The basic idea of vaccination is to allow the body to accept the simulation of wild pathogens. Our immune system will learn to recognize this pathogen, but this is not dangerous in itself. Measles and mumps vaccines are grown in eggs; some influenza vaccines are made by cultivating the virus at low temperatures; the first hepatitis B vaccine is given to injecting drug users and gay men with the disease The blood is purified and disinfected.
But the hepatitis vaccine Heptavax-B introduced in the 1980s was actually a big step forward, because what it delivered to the human body was only a part of the virus, a viral protein. This more targeted approach eliminates many of the risks and disadvantages of providing people with a complete virus, even a virus that has been weakened, split in half, or otherwise destroyed. It also has the benefit of stimulating the body to produce more antibodies that can neutralize the real virus and reduce the immune system fires that can cause dangerous reactions.

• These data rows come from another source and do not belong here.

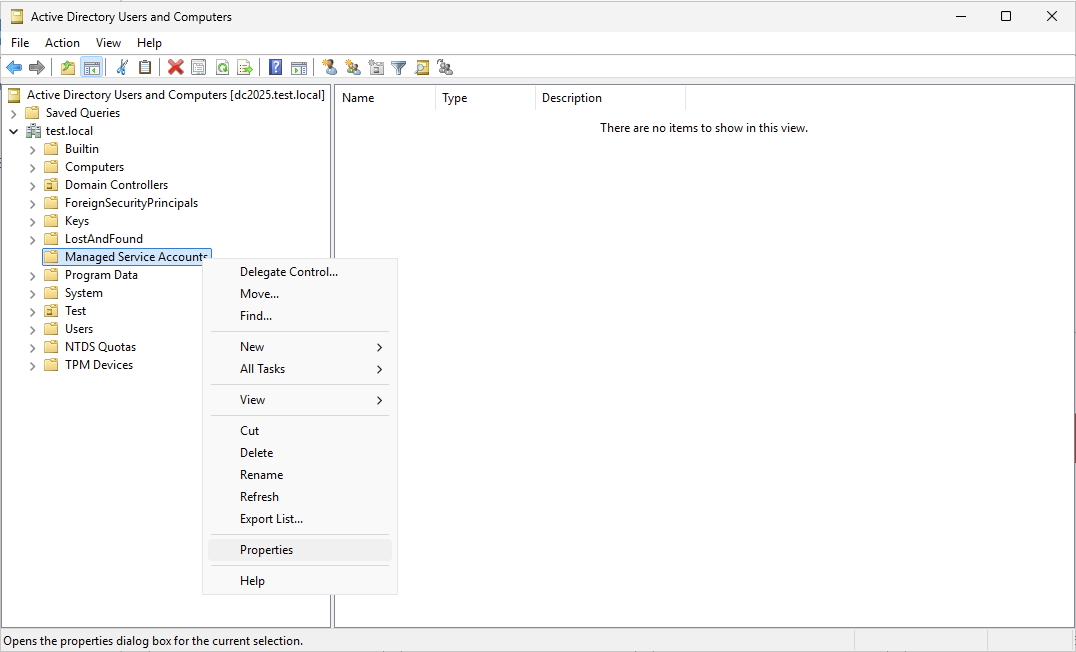This screenshot has width=1076, height=652.
Task: Click the create new user toolbar icon
Action: 330,67

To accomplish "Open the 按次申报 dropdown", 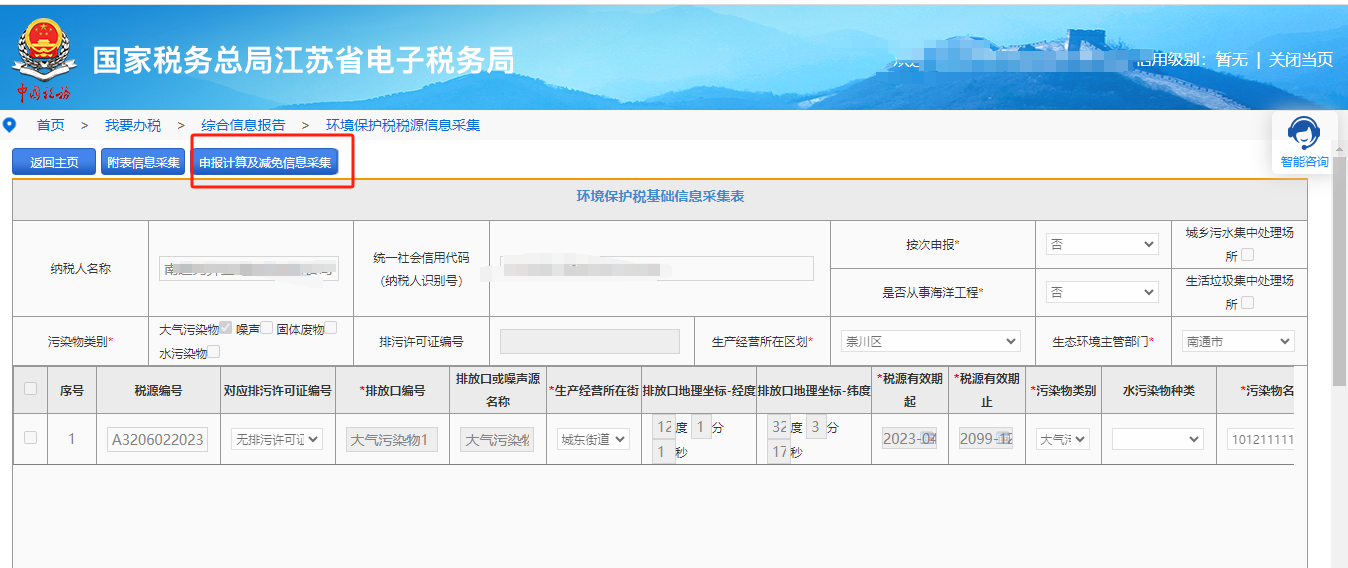I will pos(1101,244).
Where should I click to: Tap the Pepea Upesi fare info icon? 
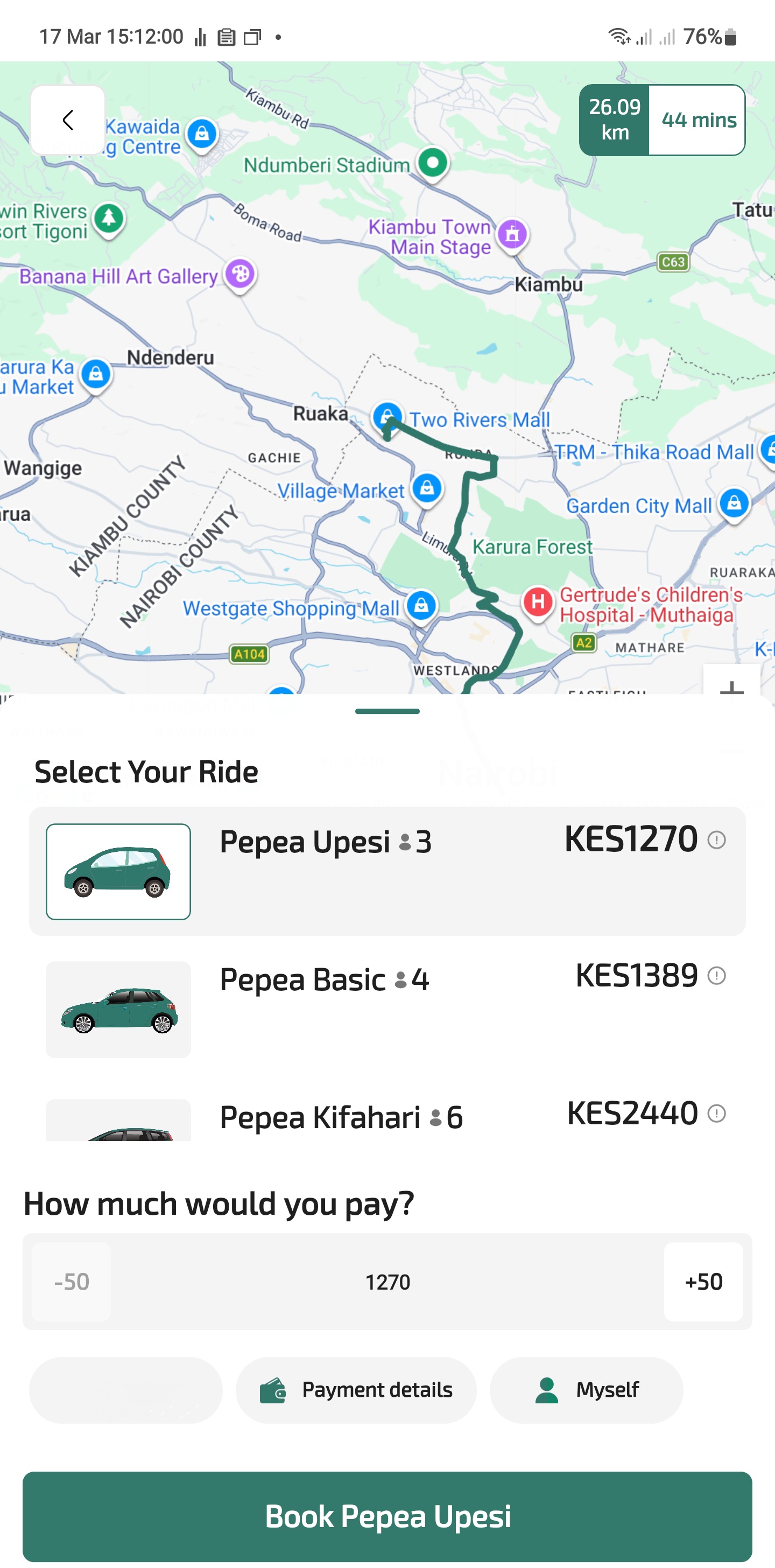tap(716, 840)
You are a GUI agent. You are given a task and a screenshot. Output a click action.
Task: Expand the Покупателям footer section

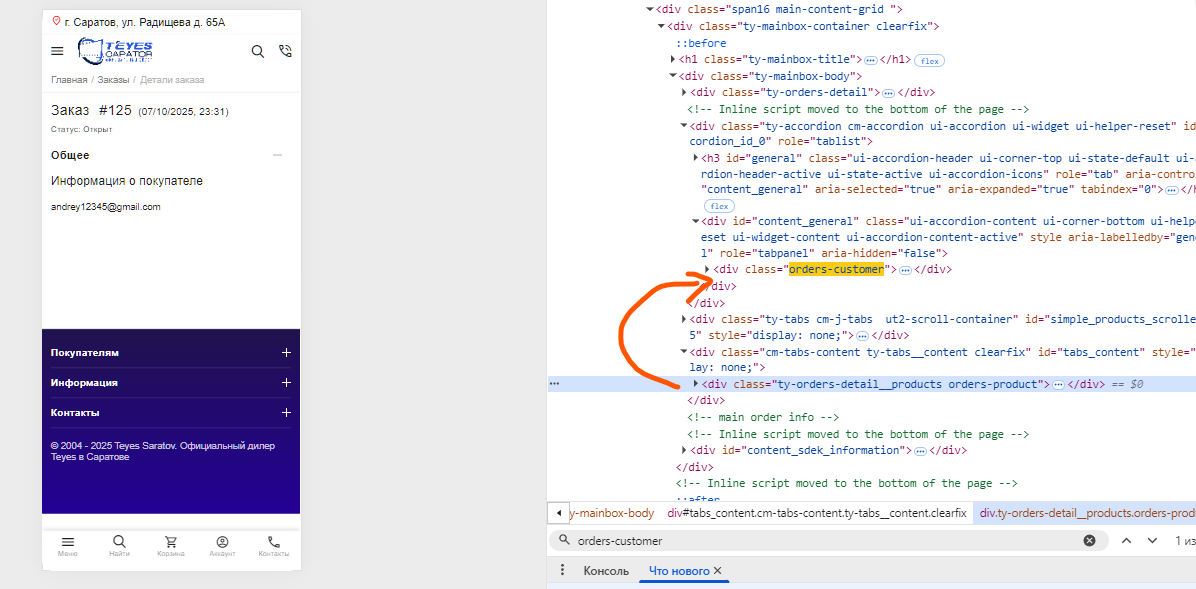pyautogui.click(x=286, y=353)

A few years after the introduction of Heptavax-B, the key protein will no longer be isolated from human blood, but will be manufactured in genetically engineered yeast-this is the scientific first of vaccines. In fact, it was the advances in gene sequencing and splicing technology in the 1970s and 1980s that finally brought vaccinology into the modern era. This revolution is part of the safe development of a Covid-19 vaccine by scientists in record time. The mRNA and adenovirus vector vaccines currently approved in the United States contain genetic instructions to make coronavirus spike proteins.
This brings us to the last weird innovation, which allows those genetic instructions, at least when they are in the form of mRNA, to sneak into our cell membranes. Hungarian biochemist Katalin Karikó is considered a key innovation in mRNA, and she started her scientific career behind the iron curtain when reagents were scarce. She once had to extract a key ingredient from cow brain in a step-by-step formula from the 1950s to create tiny fat bubbles called liposomes, which can push drugs through cell membranes.
Scientists dream of doing the same thing with RNA, but the molecule has a negative charge, and lipids cannot have a permanent positive charge, otherwise the cell membrane will be destroyed. In the late 1990s and early 2000s, they began to look for tricks to induce RNA and lipids to combine to form tiny solid spheres called lipid nanoparticles. Moderna and Pfizer's vaccines rely on lipid nanoparticles.
We have certainly come a long way since the time of Benjamin Jesty. Unlike ivermectin, hydroxychloroquine, or any unproven treatment touted on Facebook by your uncle, the Covid-19 vaccine is now likely to prevent millions of people from being hospitalized or dying. They represent the culmination of decades of research, and scientists know how and why they are more effective than many widely used drugs. There is no reason to continue living in the dark ages. You can get vaccinated.
Brendan Borrell is a biologist and journalist. He has written articles on science and the environment for dozens of media, including Outside, Bloomberg Businessweek, Nature, The New York Times, Scientific American "And Smithsonian Institution. He lives in Los Angeles, and "The First Shot" is his first book.